Surprise! "Jack and Jill" Is Only Half As Bad As It Looks

Surprise!  "Jack and Jill" Is Only Half As Bad As It Looks


Genre: Comedy?

Premise: Identical twin brother and sister (Adam Sandler) reconnect at Thanksgiving after the death of their mother.  Jack tries to woo Al Pacino (playing himself) for a Dunkin’ Donuts commercial, while Pacino, smitten with love, tries to woo Jill.

Behind-the-Scenes: Sandler taps a few of his celebrity buddies to make some fun cameos: Regis, Johnny Depp, David Spade, Jared the Subway Guy, Drew Carey, and more.

The Good:  It’s not as bad as everything you’ve read and/or seen so far might suggest.  Sandler throws in a couple of random, non-sensical running gags that harken back to the good ‘ol Sandler films of yore.  A few of the choice bits: Jack’s adopted son likes to tape everything to himself.  An ancient, one-toothed granny at a Mexican family picnic gets repeatedly bashed in the head…and revived by stuffing her mouth full of chili peppers.  Pacino is admirably game for the movie and commits fully.  Depp wears a Bieber t-shirt.  Jill accidentally destroys Pacino’s Best Actor Oscar and they have this exchange:   Jill: “I’m sorry.  You have others, right?”  Pacino: “You’d think, but no.”

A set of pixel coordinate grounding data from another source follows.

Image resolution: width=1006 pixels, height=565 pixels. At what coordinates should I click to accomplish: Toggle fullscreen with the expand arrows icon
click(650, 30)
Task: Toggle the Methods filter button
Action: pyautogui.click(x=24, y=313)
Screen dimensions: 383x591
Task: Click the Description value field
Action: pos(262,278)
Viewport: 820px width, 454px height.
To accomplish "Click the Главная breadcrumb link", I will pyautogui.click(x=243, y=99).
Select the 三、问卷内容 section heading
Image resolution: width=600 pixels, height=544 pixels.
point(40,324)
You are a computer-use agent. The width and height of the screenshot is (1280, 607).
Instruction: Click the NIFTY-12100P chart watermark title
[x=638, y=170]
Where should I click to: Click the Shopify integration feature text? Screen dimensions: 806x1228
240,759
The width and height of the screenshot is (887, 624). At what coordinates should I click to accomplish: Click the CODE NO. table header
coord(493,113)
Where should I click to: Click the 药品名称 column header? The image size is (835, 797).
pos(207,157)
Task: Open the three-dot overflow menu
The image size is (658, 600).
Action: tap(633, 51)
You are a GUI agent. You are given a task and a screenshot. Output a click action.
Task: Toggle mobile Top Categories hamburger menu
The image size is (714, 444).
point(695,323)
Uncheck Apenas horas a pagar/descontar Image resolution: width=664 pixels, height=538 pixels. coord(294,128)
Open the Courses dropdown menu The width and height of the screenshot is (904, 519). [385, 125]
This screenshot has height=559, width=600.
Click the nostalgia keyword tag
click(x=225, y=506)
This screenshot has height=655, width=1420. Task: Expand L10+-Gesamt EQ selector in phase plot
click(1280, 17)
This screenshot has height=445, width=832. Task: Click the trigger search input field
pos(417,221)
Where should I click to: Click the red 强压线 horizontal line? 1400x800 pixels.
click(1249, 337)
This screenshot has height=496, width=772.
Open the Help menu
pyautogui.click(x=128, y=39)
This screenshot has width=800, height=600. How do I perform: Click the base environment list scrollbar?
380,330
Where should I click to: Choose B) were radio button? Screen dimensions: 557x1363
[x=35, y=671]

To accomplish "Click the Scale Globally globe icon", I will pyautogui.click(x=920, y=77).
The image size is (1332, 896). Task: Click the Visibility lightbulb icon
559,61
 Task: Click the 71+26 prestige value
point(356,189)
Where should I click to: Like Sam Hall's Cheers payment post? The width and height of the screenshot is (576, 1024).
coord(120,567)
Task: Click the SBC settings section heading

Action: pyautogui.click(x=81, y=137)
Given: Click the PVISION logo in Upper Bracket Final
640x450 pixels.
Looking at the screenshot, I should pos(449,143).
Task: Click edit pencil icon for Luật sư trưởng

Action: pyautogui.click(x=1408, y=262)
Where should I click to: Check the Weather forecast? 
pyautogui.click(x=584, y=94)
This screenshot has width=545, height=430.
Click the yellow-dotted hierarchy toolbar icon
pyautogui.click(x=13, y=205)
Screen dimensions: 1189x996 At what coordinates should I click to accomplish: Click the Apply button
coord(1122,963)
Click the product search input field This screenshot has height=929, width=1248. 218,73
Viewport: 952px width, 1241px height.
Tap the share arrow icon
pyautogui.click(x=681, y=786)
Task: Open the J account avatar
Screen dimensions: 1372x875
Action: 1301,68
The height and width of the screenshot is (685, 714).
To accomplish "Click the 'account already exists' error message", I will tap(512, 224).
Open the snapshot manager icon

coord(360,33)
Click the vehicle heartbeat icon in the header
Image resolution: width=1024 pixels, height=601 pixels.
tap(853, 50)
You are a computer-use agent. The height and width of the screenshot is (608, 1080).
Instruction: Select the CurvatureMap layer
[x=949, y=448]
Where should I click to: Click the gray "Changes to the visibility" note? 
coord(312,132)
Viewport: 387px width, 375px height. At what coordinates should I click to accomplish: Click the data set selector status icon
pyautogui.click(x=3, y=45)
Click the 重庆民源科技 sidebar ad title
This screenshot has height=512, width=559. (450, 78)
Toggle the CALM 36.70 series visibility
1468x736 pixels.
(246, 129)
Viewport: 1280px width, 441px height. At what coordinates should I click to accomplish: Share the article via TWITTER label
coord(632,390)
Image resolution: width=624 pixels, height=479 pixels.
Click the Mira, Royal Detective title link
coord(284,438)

The Bad:  The high concept proves way too high for this lazy crew of comic jesters.  Sandler manages to make Jill a real, empathetic character at times, but he completely phones it in as Jack, a giant douchebag of a character.  The plotting is inane – why begin the movie with a climactic dinner scene? – and there are way too many cheap fart jokes.  After setting half of Just Go With It in Hawaii, Sandler gives himself another vacation that we all get to pay for by setting a large chunk of the last third of this movie aboard a luxury cruise.

Should You See It?:  Depends.  If you still like Sandler at all, I would at least check it out when it hits DVD.  We laughed out loud about 4-5 times, which is more than I can say for other comedies I’ve had to sit through this year.  Hey, it’s more entertaining than J. Edgar

Rating: **1/2 out of 5 stars.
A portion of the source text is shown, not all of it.